Foto: Seminário de conclusão do pós-doutorado no Centro de Ciências Sociais da Universidade de Coimbra

Rosane Rosa, associada da ABPeducom e professora associada da Universidade Federal de Santa Maria, apresentou em julho, o resultado de suas reflexões do Pós-Doutorado realizado no Centro de Ciências Sociais da Universidade de Coimbra sob a orientação do professor Boaventura de Sousa Santos. O Seminário “A Educomunicação como uma Epistemologia do Sul: possibilidades emancipatórias”, contou também com a participação do doutorando Rafael Gué Martini, convidado à apresentar a Metodologia de Diagnóstico, Análise e Invervenção Social desenvolvida pelo sociólogo Eduardo Vizer, como mais um aporte epistemológico do Sul à educomunicação.

Rosane se inspirou no desafio de “repensar a teoria crítica e reinventar a emancipação social”, proposto por seu orientador, e conduziu uma reflexão teórica sobre a proposição da Educomunicação como uma epistemologia do Sul. Iniciou definindo o conceito de emancipação social, para poder localizar o papel da educomunicação neste importante processo, sempre no contexto das organizações sociais brasileiras e latinoamericanas.

Considerou a área de interface entre a comunicação e a educação popular, em ambientes informais de aprendizagem, que denominou de Educomunicação Comunitária. Sempre instigando o público a pensar como efetivar processos emancipatórios, defendeu a tese de que a Educomunicação, como uma epistemologia do Sul, preenche o vácuo deixado pela Teoria do “Agir Comunicacional” de Habermas – enquanto um processo de emancipação apenas formal.

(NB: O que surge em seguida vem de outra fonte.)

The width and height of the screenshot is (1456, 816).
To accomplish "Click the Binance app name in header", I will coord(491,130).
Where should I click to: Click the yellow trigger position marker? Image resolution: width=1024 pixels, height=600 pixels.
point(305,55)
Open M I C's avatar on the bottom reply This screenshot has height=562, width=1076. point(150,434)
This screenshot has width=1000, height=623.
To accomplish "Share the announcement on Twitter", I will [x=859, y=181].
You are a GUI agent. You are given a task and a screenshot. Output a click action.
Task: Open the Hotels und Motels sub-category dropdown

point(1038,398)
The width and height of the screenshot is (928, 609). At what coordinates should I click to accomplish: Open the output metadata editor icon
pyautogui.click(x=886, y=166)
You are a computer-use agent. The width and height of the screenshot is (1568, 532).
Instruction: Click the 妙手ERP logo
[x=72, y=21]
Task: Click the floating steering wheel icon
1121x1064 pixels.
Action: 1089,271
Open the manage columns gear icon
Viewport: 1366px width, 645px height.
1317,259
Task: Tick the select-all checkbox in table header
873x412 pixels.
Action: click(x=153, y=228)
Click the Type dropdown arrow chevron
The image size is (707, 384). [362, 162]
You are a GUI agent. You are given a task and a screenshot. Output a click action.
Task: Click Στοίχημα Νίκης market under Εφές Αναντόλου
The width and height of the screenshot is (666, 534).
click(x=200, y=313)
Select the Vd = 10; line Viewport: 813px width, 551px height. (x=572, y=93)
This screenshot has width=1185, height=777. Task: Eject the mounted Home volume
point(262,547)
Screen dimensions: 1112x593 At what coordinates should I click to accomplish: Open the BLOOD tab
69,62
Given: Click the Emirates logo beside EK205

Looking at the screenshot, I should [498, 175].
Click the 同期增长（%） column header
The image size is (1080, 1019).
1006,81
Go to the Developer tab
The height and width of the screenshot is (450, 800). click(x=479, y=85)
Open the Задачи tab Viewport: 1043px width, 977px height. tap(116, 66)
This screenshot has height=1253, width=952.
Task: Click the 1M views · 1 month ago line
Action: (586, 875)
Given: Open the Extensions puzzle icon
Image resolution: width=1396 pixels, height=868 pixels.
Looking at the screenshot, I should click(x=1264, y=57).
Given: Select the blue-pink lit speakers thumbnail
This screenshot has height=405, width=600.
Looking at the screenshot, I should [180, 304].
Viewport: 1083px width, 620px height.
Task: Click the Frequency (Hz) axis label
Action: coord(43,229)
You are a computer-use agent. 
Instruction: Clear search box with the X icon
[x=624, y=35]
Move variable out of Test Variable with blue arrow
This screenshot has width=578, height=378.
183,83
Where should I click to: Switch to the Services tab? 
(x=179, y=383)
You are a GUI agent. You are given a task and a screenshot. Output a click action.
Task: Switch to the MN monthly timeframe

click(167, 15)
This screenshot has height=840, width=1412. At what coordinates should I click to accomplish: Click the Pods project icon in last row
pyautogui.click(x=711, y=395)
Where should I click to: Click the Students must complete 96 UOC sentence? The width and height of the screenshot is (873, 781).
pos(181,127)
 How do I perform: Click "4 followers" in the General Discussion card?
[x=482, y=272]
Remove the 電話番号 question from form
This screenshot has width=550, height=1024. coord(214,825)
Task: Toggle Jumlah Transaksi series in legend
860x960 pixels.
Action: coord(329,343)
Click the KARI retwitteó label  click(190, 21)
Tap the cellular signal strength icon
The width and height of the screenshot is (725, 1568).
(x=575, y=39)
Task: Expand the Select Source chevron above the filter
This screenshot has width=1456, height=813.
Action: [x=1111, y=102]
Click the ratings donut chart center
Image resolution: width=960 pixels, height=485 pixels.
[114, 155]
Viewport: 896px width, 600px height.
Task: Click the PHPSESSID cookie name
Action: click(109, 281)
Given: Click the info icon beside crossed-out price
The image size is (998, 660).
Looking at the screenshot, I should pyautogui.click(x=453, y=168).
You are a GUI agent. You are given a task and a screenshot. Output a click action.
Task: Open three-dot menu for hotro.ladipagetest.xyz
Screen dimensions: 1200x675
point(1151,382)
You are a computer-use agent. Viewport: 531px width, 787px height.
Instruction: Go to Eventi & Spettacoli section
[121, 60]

Para tanto, recorreu ao pensamento de autores como Boaventura, Kaplún, Soares, Citelli e Peruzzo, que, a partir da teoria da educação dialógica de Paulo Freire, investem em uma comunicação educativa que se distingue por ser participativa, pedagógica, problematizadora, democrática e com estética experimental. “Partimos da premissa que a comunicação é uma experiência de alteridade fundante para a efetivação da ‘ecologia de saberes’, para o ‘pensamento pós-abissal’ e para o processo de ‘tradução intercultural’, ao qual se refere Sousa Santos”, fundamentou Rosane.

Partindo do conceito de ‘ecologia de saberes’, também adotado por Vizer, Rafael apresentou o método diagnóstico desse autor argentino que propõe analisar as instituições e comunidades como uma ecologia social, como um cultivo ambiental do chamado “real social”. Esta metodologia se constituiria como instrumento específico, dentro da pesquisa-ação, para o estudo, compreensão e intervenção em ambientes associativos considerando seis dimensões de análise: a social, a cultural, a transcendente, a físico-natural, a subjetiva e a tecnológica. Estas seis dimensões ontológicas de ‘cultivo’ social seriam as mais internalizadas pelo senso comum, devido a ampla difusão dos conceitos da modernidade. “Numa aproximação à epistemologia do Sul, considerar estas categorias de análise, familiares ao senso comum, permitiria uma ‘navegação científica de cabotagem’, que possibilitaria criar teorias cada vez mais distantes da margem moderna, para rumarmos com segurança à sociedade pós-abissal”, concluiu Rafael.

Após as apresentações, um público diverso e qualificado instigou um debate que promete continuar vivo na expressão do conhecimento coletivo produzido por estes educomunicadores do Sul científico e também do Sul geográfico.